The Wilderness Foundation South Africa has been a pioneer using wilderness as a positive force for social change in South Africa. This has been achieved by taking political, business and community leaders, as well as historically disadvantaged youth, through our programmes which allow them to experience wild nature – often for the very first time. The Foundation is a not for profit, non governmental organisation (NGO) with the basic belief that wilderness is the foundation upon which society exits. Wild areas are vital to retain our sense of humanity. This sense is often lost where people do not have wild areas in which they can escape the pressures, noise and activity of our cities.
In 1953 when the Natal Parks Board took over control of the Umfolozi Game Reserve, it was clear to Dr Ian Player, then senior ranger, that the boundaries of the reserve needed to be altered to provide proper protection for the reserve and its population of endangered white rhino. So began a long struggle with government departments that had their own plans for the land, varying from cattle ranching to township development. From these struggles, the idea to establish a group of people prepared to help lobby the conservation cause was born.

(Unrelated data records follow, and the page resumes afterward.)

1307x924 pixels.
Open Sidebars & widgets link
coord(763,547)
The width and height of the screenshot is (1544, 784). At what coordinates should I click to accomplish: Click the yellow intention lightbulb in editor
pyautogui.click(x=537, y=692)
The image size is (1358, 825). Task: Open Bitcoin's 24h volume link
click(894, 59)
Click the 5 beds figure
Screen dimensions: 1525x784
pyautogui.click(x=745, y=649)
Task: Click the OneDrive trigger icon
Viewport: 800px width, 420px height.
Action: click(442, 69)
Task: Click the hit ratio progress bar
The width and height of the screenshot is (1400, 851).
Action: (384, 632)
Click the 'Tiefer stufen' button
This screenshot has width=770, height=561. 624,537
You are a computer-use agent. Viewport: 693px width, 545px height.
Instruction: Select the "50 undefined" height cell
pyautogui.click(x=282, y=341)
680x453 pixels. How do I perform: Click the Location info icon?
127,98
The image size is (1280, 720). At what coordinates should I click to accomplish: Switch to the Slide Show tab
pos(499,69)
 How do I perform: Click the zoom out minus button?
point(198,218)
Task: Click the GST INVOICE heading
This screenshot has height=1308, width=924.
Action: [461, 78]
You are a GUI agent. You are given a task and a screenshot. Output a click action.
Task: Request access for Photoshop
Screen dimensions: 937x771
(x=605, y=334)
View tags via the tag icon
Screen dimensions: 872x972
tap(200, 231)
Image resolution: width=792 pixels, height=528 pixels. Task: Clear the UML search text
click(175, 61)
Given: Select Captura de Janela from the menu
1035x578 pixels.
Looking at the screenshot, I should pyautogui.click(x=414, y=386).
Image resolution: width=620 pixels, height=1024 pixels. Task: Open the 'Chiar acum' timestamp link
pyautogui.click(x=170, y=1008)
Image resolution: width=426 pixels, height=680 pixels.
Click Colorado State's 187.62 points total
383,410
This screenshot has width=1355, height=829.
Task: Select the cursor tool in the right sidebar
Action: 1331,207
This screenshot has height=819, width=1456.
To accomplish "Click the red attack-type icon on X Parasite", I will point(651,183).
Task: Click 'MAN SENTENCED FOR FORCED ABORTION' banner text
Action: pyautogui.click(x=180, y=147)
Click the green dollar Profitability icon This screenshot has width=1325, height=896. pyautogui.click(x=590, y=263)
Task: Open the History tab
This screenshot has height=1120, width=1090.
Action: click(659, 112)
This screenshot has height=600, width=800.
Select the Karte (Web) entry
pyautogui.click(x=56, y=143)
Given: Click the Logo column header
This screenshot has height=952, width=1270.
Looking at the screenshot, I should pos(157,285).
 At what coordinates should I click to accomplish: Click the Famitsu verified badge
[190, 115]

In1955 Dr Player was introduced to the American concept of wilderness. This resulted in him recommending that half of the Umfolozi reserve be set aside as a wilderness area where people could go in only on foot, horseback or canoe. After three years of deliberation a regulation was passed in 1958 declaring that half of Umfolozi be a wilderness area, with similar a wilderness area being set aside on Lake St Lucia.
In 1957 Dr Player took a group of schoolboys on a trail to spend time on Lake St Lucia and their delight in the richness of their experience in the wild led him to conceive the idea of the Wilderness Leadership School. Although not formally constituted until 1963, many trails were taken out in the intervening years by game rangers of the Umfolozi and Lake St Lucia Game reserves.
He and Magqubu Ntombela, a reserve guide and a mentor, led many trails which allowed local and overseas visitors the opportunity to experience the real sense of the country; the spirit of the land, the tranquillity of nature, the uniqueness and the magic of the wilderness. The wilderness experience affected people deeply, reaching depths of awareness well beyond everyday experience.
The symbol of the Wilderness Leadership School is the Erythina tree – Msinsi in Zulu. It encapsulates the ethos of the School. “The Msinsi is a tree found in the wild and also in the settlements. It is our job to take people from the settlements to the wild and then bring them back again. The leaf has three points and each point contains a message; Man to God, Man to Man and Man to Earth” Ntombela said. Ntombela’s grandfather had been one of Shaka Zulu’s indunas, and the oral history of the time had been passed down to him through the generations by way of the Zulu ritual of storytelling.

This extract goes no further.